A tal “cura pela fala”, o “inconsciente”, “sintoma”, “ato falho”, “o mal estar na civilização”, “pulsão de cá” e “pulsão de lá”, tudo isso formou o nosso “caráter profissional”. E mais, muito disso faz parte, hoje, de uma espécie de senso comum acerca do “saber psicológico“, assim como a imagem clássica do divã.
Nesse ponto, Lucas faz um excelente trabalho ao “colocar as coisas em seu devido lugar” e elaborar críticas pertinentes ao modo como comunicamos e fazemos ciência. É um livro sobre psicanálise, mas também não é.
“Somos as palavras que usamos para falar e pensar. Somos os enunciados que repetimos há não sei quantos anos sobre os mais variados assuntos e pessoas. Como esperamos mudar de vida se não mudamos as palavras que usamos para falar de nós mesmos e das coisas que acontecem com a gente?” (p.155).
Sobre ser a “pedra fundamental”, ainda que não seja tanto assim (ou será?), é inegável reconhecer a importância dos estudos de Freud, Winnicott, Melanie Klein, Lacan e outros para o nosso entendimento da subjetividade e da sociedade.
Falando de alguém que, hoje em dia, não tem contato diário e nem estuda psicanálise, “Entre sessões” faz um belo trabalho ao apresentar e discutir, ao mesmo tempo, a psicanálise e os seus dilemas.
“É como se a psicanálise fosse, ela própria, uma analogia para a mente humana: imprecisa, contraditória, aberta à subjetividade e muitas camadas de interpretação” (p.43).
Mais do que apresentar o livro, fiz questão de escrever esse breve comentário para trazer um pouco do que o livro gerou em mim. Durante a leitura, fiquei com vontade de estudar psicanálise novamente. Tive vontade, quem sabe, de tentar entender Lacan.
É interessante como observo, em algumas abordagens mais contemporâneas da Psicologia, uma certa ambição de se alcançar a “consciência plena”. Um estado de total atenção e saber sobre meus atos, pensamentos e emoções.

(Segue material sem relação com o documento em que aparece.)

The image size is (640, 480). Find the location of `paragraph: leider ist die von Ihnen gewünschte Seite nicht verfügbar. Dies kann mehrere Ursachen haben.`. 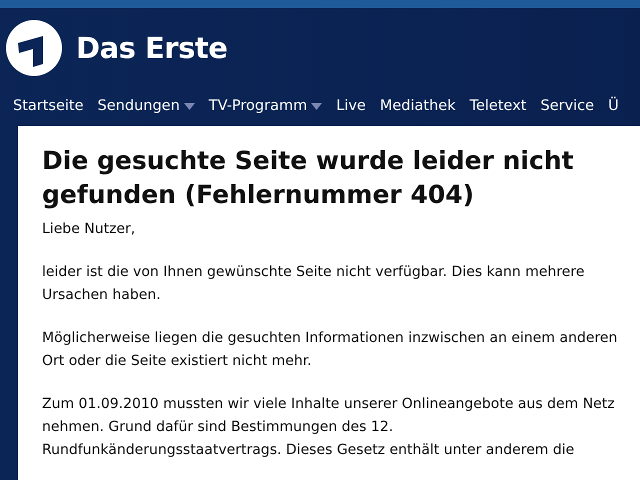

paragraph: leider ist die von Ihnen gewünschte Seite nicht verfügbar. Dies kann mehrere Ursachen haben. is located at coordinates (314, 284).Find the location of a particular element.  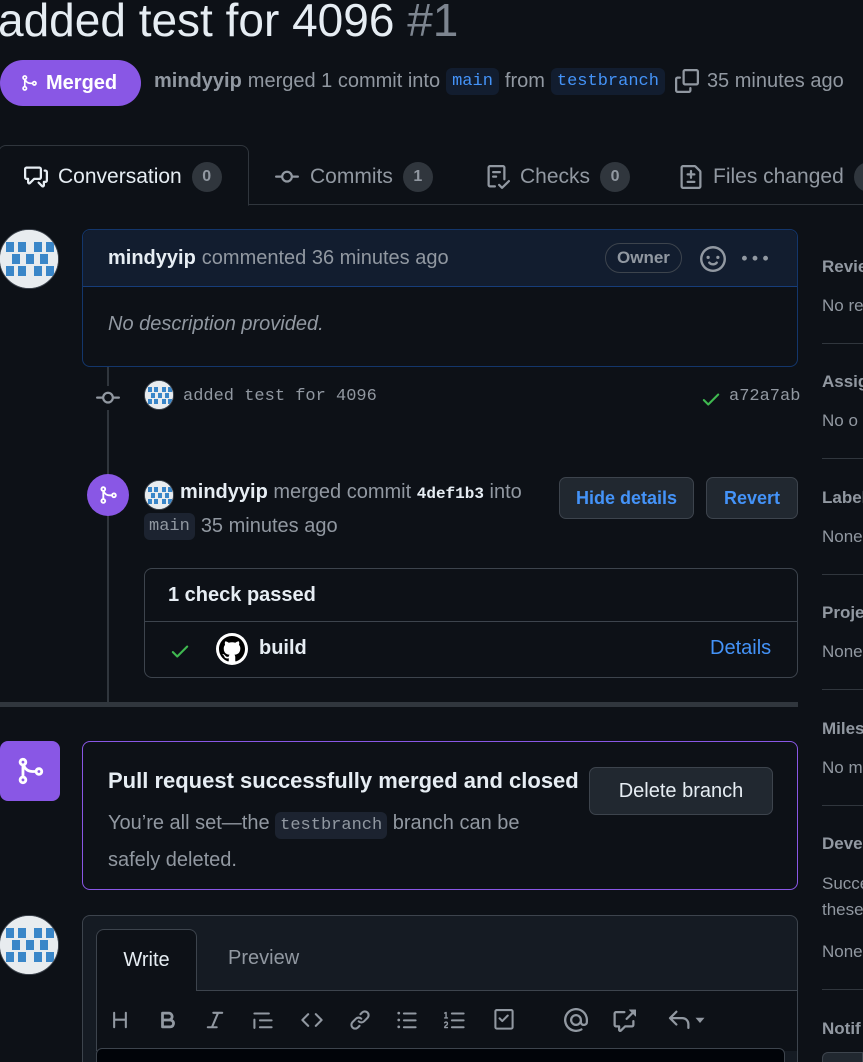

smiley-icon is located at coordinates (713, 259).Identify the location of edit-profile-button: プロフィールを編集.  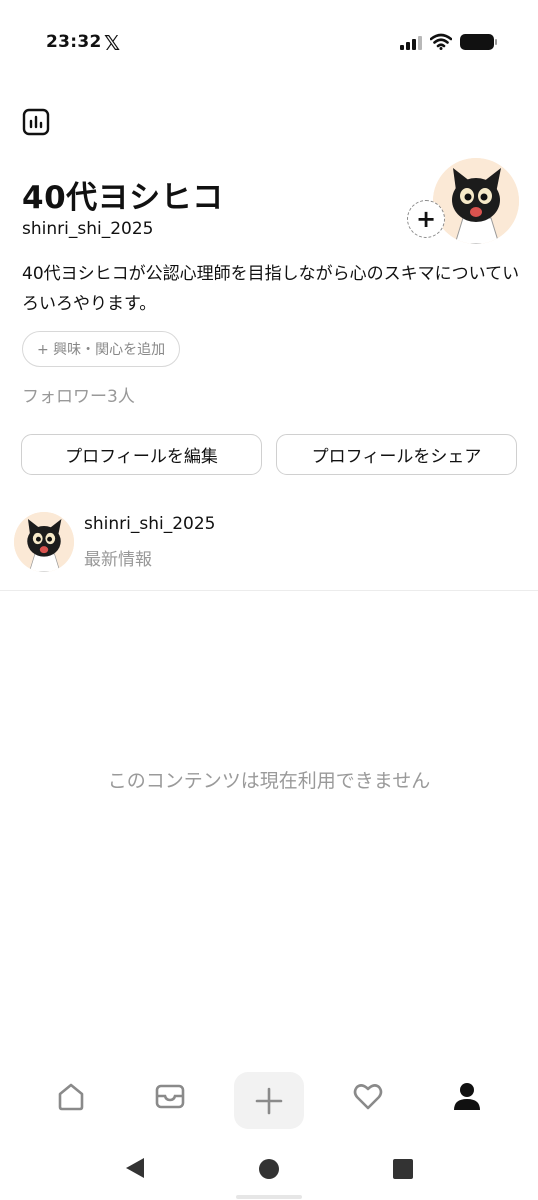
(142, 454).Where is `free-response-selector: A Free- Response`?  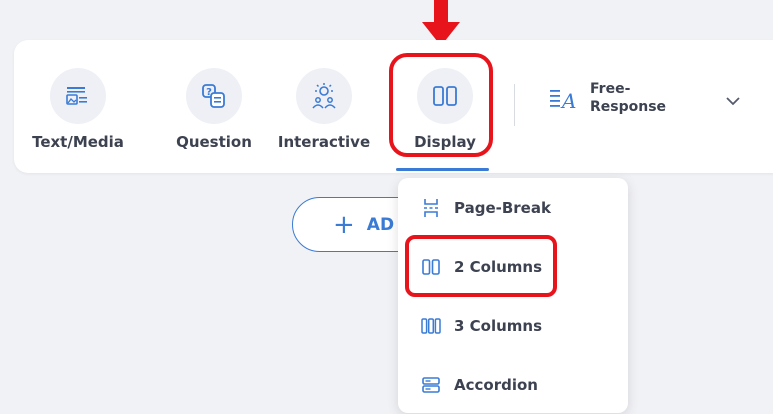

Talvez, ler sobre o inconsciente e lembrar que “o Eu não é senhor na própria casa”, tenha aliviado, em mim, o peso de buscar “entender tudo”. Tal qual o “mentaloide” citado por Lucas, “um sujeito marcado por um excesso de produção e articulação mental”, um vilão do processo analítico.
Recomendo bastante a leitura, seja você um profissional da área ou mesmo um leitor curioso pela alma humana.
Deixo o link para um bate papo de lançamento do livro e a ficha técnica. Abraços!
- Entre sessões: Psicanálise para além do divã
- Lucas Liedke
- Editora: Paidós
- Ano: 2023
- 208 páginas
- Resumo: Até onde a psicanálise pode ir na nossa vida e na cultura, para além das quatro paredes de um consultório? Em Entre sessões, o psicanalista e pesquisador Lucas Liedke escreveu um livro que trata, principalmente, da potência da psicanálise como instrumento de conhecimento e também desconhecimento. O psicanalista e pesquisador Lucas Liedke elaborou Entre sessões: psicanálise para além do divã em uma busca para expandir o lugar e a função da psicanálise enquanto um exercício diário da vida cotidiana e como recurso teórico para reflexões pertinentes sobre o mundo e o tempo em que vivemos. Com base em premissas teóricas, experiência clínica e novos estudos comportamentais, o livro aborda o impacto de temas como memes, sonhos, internet, ansiedade e os efeitos da proliferação de conteúdos sobre saúde mental em um contexto de rede. Em uma escrita prazerosa e provocativa, o autor apresenta uma obra para analistas, analisandos, estudantes e entusiastas, incentivando os leitores a se escutarem e a se reconhecerem na sua própria relação de descoberta com o universo da psicanálise.